Exercise requirements - A single number is the answer: how many lines of the entries contain the word "agent"?

Data -

++++

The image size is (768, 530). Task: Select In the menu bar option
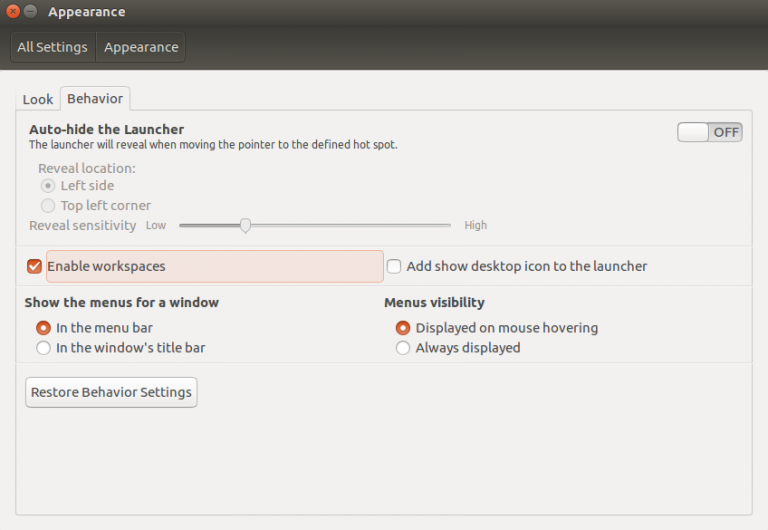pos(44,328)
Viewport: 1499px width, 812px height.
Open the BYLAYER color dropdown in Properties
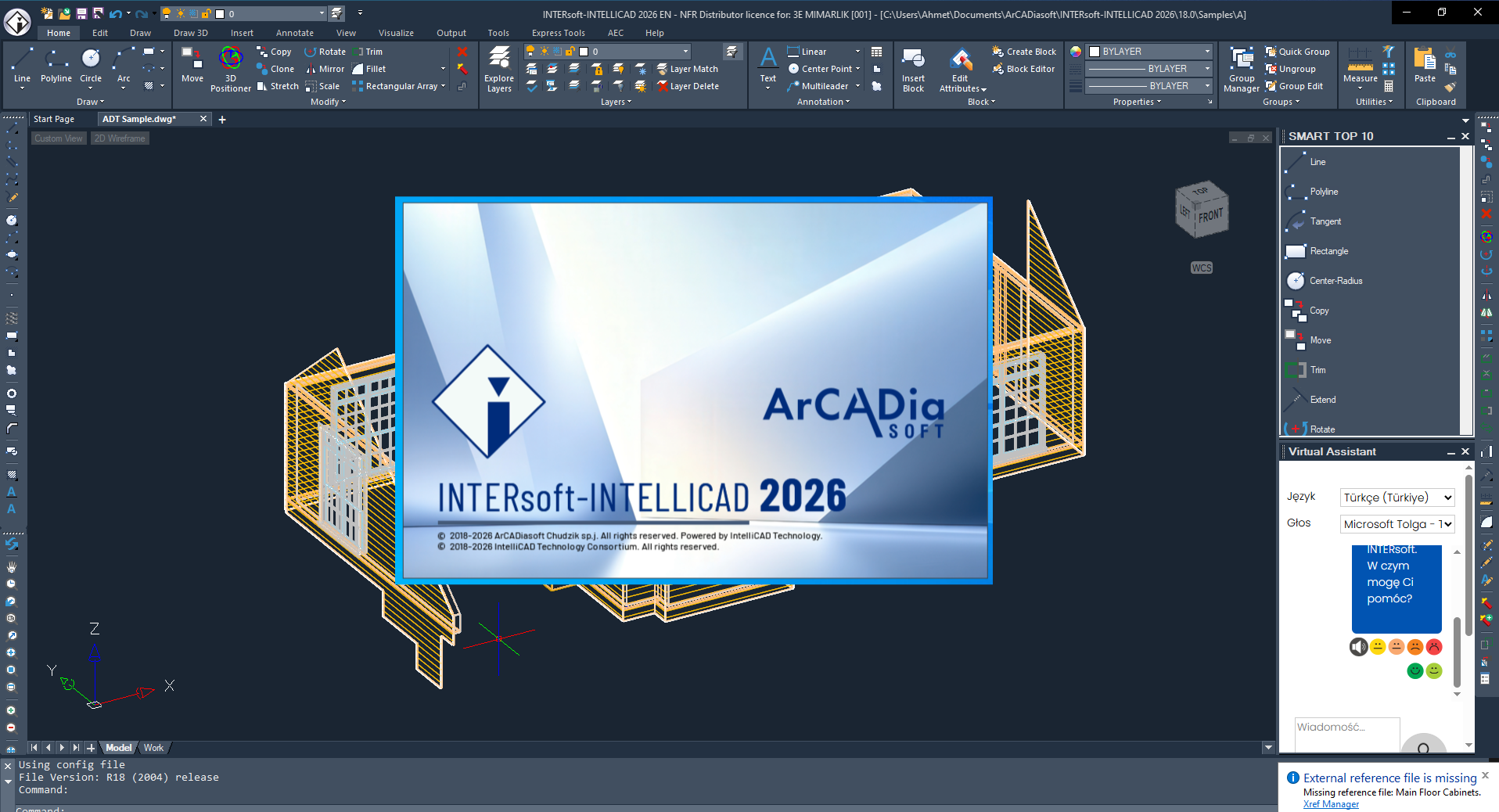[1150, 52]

++++

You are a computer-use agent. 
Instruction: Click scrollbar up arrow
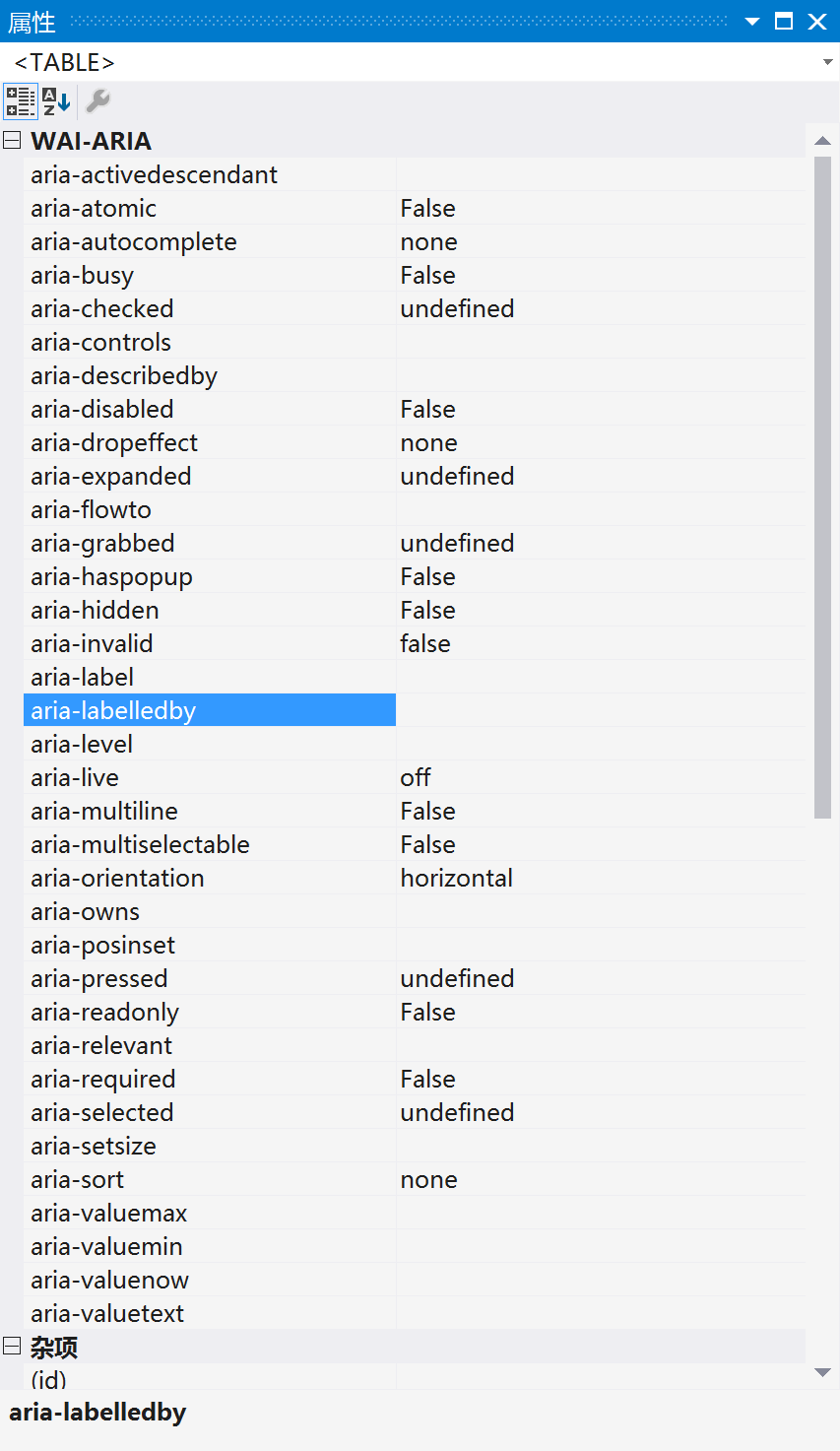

++++

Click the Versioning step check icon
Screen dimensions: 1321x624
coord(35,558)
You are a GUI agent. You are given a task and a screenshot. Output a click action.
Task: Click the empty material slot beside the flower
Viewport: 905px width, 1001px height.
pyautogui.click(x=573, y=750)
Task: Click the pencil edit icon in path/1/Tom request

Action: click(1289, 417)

++++

Written answer - 2